Mais de 2.700 grupos de pais de filhos foram observados em toda a Grã-Bretanha. Os pesquisadores constataram que os pais cujos filhos estavam de costas conversavam menos com a criança, que, por sua vez, parecia estar mais estressada.

Por outro lado, bebês e crianças levadas em carrinhos que permitem que elas olhem para quem está empurrando o carrinho são mais propensas e falar, rir e interagir.

Risada
A pesquisa foi realizada por Suzanne Zeedyk, da Universidade de Dundee, em colaboração com a caridade National Literacy Trust (Fundo Nacional de Alfabetização, em tradução livre).

Além de observar bebês e pais em áreas comerciais de 54 regiões da Grã-Bretanha, Zeedyk realizou um experimento com 20 bebês no centro de Dundee.

As crianças passaram metade do trajeto de pouco mais de um quilômetro em um carrinho que as colocava de costas para a mãe e a outra metade em um carrinho que as permitia olhar para o rosto da mãe.

Apenas um bebê deu risada durante a primeira parte do trajeto, enquanto metade deles riu durante a segunda metade.

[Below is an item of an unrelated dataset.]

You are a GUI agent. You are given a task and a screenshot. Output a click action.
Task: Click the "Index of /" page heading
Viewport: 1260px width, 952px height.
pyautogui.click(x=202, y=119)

Além disso, a média do batimento cardíaco das crianças caiu levemente quando elas olhavam para a mãe e tinham duas vezes mais chances de dormir - o que indica níveis mais baixos de estresse, segundo Zeedyk.

'Adultos ansiosos'
O estudo da universidade constatou que, entre os 2.700 grupos observados, 62% das crianças estavam de costas para quem empurrava o carrinho, e que apenas 22% dos pais estavam conversando com as crianças.

Entre as crianças de dois anos de idade, 82% estavam de costas para os pais. Pais que usavam carrinhos em que a criança fica de frente para quem está empurrando tinham duas vezes mais chances de estar conversando com os filhos.

"Se bebês estão passando grande parte do tempo em um carrinho que prejudica a habilidade de se comunicar facilmente com os pais, em uma idade em que o cérebro está desenvolvendo mais do que nunca, então isso tem que ter um impacto negativo no desenvolvimento", disse Zeedyk.

"Nosso experimento mostrou que, simplesmente virando a posição do carrinho, os pais passavam a falar mais com seus filhos."

"Nossos dados sugerem que para muitos bebês hoje, a vida em um carrinho é emocionalmente mais pobre e possivelmente mais estressante. Bebês estressados crescem para se tornar adultos ansiosos", afirmou.

Zeedyk afirmou que um estudo maior seja realizado sobre o assunto para que pais possam fazer a melhor escolha sobre o desenvolvimento de seus filhos.